- Dataset records:

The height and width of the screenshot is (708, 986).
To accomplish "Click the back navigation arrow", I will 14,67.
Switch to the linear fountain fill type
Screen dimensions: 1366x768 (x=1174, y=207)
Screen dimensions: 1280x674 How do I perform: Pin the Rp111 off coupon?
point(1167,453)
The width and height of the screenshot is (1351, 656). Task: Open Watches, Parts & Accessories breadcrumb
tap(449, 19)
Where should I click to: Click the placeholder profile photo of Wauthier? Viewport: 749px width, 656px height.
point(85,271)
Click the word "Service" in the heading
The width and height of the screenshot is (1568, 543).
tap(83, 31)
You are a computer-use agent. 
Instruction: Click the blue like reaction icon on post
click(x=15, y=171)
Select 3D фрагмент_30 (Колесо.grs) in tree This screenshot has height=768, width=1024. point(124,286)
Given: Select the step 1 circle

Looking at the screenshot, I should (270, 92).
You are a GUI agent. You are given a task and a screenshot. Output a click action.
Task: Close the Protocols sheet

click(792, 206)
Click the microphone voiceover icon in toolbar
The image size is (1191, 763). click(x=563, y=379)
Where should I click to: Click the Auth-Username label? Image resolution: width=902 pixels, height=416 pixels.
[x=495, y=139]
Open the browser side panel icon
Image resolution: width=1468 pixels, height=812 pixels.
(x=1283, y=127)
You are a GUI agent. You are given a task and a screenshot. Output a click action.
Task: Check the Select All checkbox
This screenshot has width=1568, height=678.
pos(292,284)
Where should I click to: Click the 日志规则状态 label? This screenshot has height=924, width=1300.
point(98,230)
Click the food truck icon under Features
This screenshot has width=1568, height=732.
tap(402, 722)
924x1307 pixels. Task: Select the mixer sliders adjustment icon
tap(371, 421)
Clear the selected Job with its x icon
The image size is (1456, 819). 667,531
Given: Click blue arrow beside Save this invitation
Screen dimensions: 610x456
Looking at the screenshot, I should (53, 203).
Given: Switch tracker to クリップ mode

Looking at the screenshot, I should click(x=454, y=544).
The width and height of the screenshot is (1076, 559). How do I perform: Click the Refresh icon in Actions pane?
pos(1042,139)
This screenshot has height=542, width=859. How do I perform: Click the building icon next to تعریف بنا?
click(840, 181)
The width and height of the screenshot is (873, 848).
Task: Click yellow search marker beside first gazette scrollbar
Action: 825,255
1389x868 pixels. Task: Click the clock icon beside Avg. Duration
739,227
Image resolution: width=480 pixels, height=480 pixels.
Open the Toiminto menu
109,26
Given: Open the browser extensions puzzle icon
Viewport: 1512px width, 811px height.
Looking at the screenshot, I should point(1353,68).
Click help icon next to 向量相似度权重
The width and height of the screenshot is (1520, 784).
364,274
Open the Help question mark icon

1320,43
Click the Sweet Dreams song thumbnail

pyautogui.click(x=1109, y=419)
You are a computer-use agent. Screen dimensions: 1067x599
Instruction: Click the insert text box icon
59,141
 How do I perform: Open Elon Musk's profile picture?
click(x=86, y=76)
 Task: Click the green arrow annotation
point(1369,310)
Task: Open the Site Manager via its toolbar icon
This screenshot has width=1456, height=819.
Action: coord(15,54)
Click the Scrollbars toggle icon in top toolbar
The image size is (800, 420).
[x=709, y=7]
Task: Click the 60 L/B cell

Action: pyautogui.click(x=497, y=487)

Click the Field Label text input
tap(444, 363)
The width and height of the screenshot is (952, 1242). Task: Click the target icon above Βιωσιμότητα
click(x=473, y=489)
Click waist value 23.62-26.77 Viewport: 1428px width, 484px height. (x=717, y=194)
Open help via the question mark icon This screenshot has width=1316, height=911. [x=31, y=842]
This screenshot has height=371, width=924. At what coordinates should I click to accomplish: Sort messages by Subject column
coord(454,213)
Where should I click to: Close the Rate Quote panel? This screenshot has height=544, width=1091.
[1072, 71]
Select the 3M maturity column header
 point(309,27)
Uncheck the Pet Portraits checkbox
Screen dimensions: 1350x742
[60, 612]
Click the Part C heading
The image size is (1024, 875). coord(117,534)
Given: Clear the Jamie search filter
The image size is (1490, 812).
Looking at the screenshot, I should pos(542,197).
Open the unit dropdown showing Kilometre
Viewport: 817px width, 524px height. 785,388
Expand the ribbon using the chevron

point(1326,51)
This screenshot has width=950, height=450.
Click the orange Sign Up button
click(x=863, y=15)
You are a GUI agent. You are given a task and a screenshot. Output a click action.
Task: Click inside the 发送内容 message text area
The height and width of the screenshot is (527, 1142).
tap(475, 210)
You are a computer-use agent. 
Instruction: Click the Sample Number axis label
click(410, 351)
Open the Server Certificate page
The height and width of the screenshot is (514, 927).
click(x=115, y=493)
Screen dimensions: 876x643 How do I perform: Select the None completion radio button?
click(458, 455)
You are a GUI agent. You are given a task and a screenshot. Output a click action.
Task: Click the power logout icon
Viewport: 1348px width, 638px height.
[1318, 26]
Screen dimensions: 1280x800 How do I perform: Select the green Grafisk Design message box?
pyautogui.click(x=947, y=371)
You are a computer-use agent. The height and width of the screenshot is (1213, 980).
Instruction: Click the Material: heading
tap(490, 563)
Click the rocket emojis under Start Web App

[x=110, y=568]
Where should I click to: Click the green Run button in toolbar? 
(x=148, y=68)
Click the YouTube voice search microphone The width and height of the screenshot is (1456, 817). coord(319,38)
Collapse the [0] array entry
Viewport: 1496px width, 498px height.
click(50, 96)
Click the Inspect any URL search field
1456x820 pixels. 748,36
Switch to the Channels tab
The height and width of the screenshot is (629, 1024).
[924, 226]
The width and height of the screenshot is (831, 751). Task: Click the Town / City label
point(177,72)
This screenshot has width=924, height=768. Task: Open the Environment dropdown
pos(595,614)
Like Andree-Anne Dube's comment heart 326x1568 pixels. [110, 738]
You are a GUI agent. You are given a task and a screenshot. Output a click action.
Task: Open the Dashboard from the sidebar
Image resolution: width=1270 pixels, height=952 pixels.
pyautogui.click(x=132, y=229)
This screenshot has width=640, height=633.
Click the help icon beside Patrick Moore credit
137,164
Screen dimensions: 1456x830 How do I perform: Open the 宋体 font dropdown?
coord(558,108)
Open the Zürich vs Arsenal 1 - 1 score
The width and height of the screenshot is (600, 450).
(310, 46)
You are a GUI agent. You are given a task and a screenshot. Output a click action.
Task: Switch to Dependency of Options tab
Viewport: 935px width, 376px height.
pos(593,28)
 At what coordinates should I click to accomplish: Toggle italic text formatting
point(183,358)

- Set problem:
Show each line from the entries above that contains the word "Viewport".

- Correct answer:
Where should I click to: Click the placeholder profile photo of Wauthier? Viewport: 749px width, 656px height.
Viewport: 1512px width, 811px height.
Click waist value 23.62-26.77 Viewport: 1428px width, 484px height. (x=717, y=194)
Viewport: 817px width, 524px height. 785,388
Viewport: 1348px width, 638px height.
Viewport: 1496px width, 498px height.
Viewport: 935px width, 376px height.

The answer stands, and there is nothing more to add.